Exercise instructions >> With the pictures left out, retype exactly the lines below starting at the line that contains "Where should I" and ending at the line that contains "Click the design name dog 280124".

Data shown >>
* * * *
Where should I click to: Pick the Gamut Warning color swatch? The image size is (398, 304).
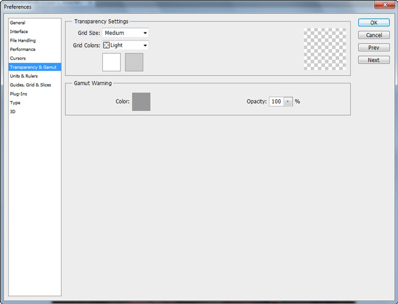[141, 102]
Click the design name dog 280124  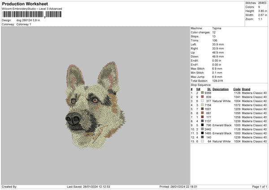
* * * *
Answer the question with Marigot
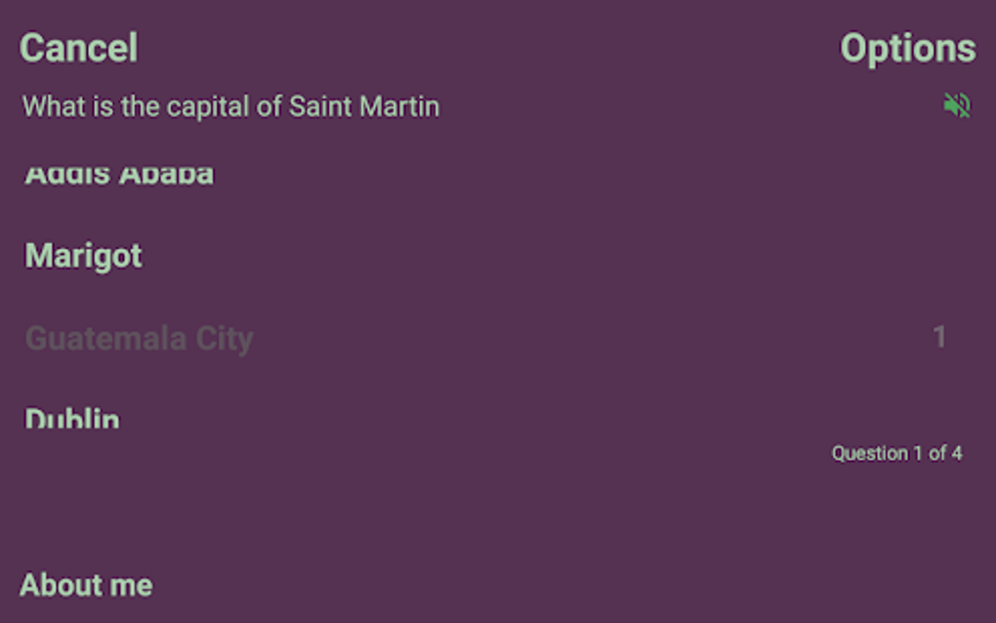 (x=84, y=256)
* * * *
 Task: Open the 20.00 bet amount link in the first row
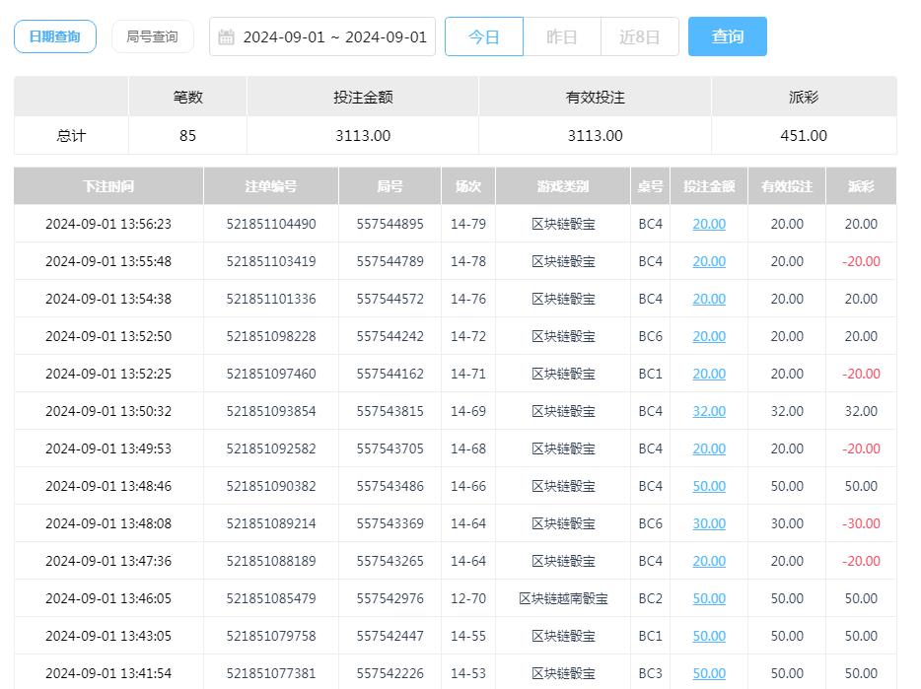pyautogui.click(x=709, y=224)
* * * *
Solution to this exercise >>
Where should I click to: Pick the Gamut Warning color swatch? The image size is (398, 304).
[141, 102]
Click the design name dog 280124  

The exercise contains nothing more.